Collected data
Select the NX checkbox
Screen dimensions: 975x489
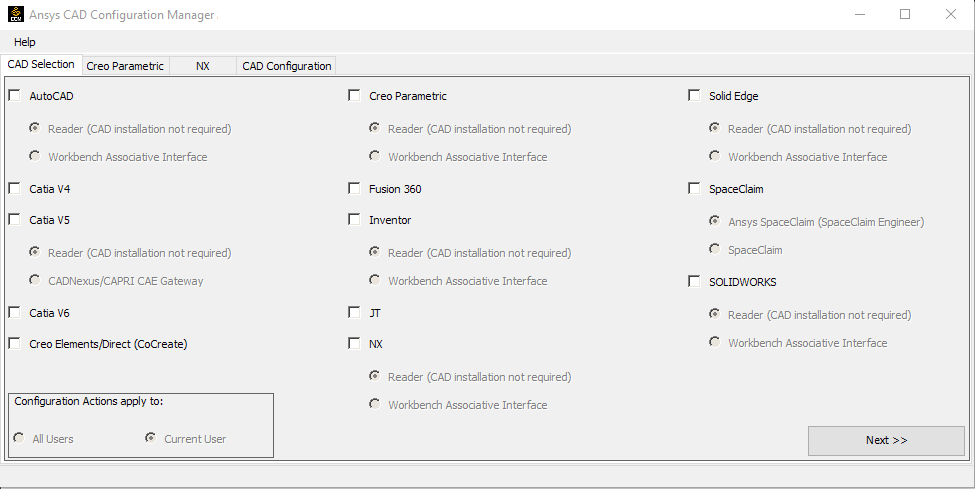[x=355, y=344]
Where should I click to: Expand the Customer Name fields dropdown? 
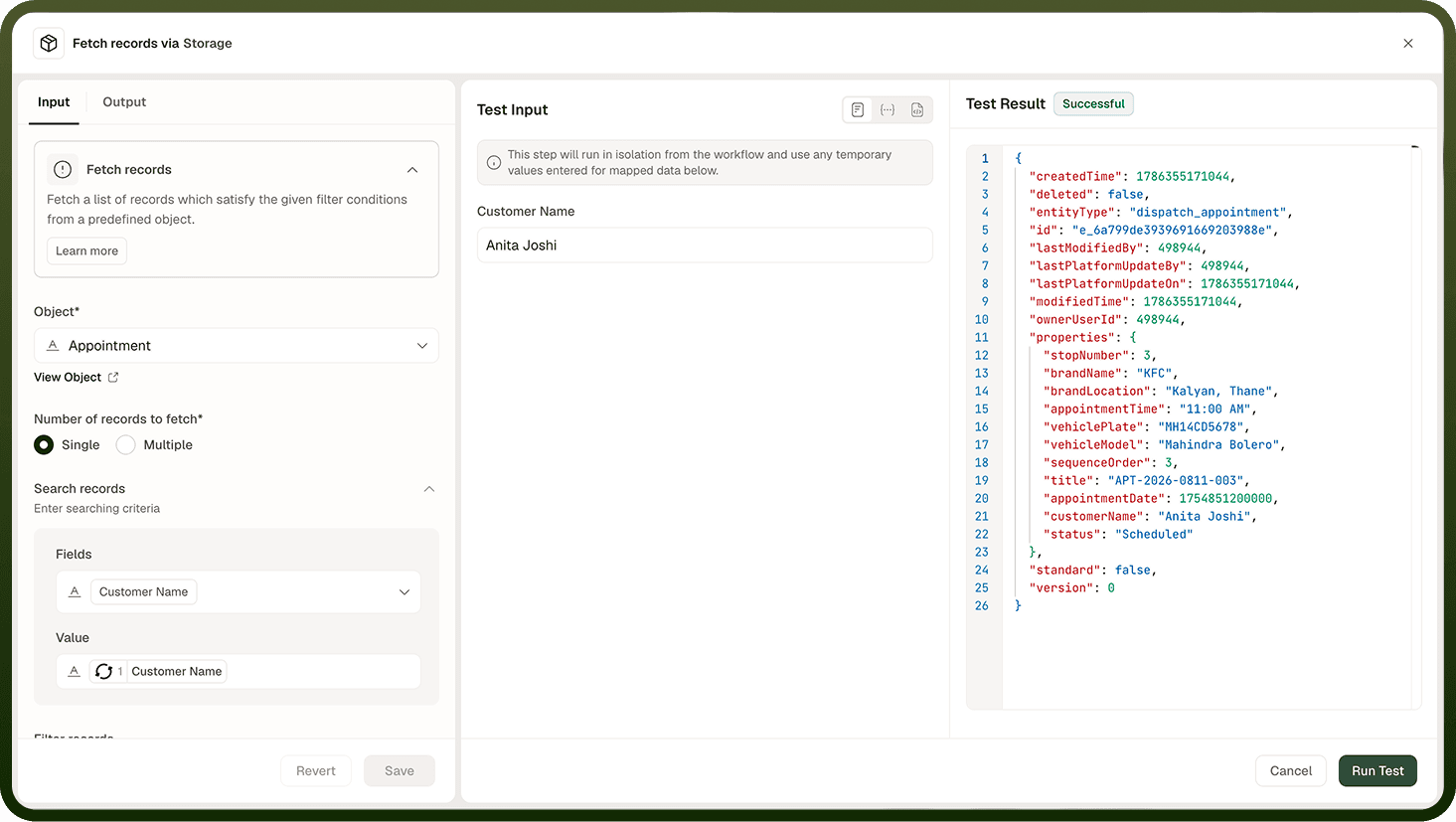point(404,592)
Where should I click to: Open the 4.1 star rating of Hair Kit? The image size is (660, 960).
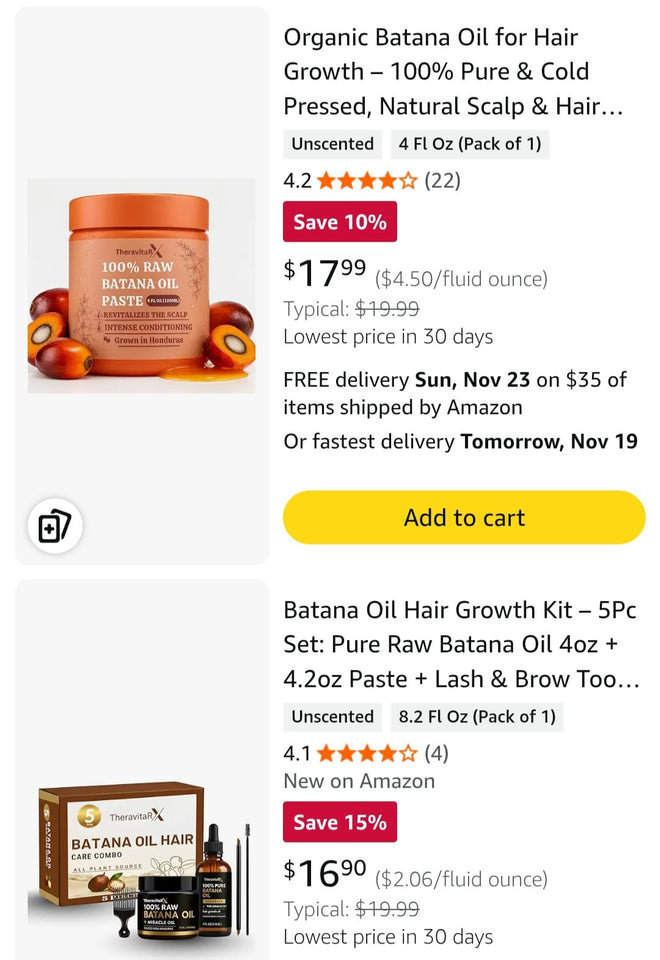366,753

● Required work: From the line containing "Where should I click to: Expand" down to the last line of the records above, repeat every line exactly and nothing else, dropping any pictures.

● Task output:
Where should I click to: Expand the Customer Name fields dropdown? 
point(404,592)
Where should I click to: Open the 4.1 star rating of Hair Kit? The image size is (660, 960).
366,753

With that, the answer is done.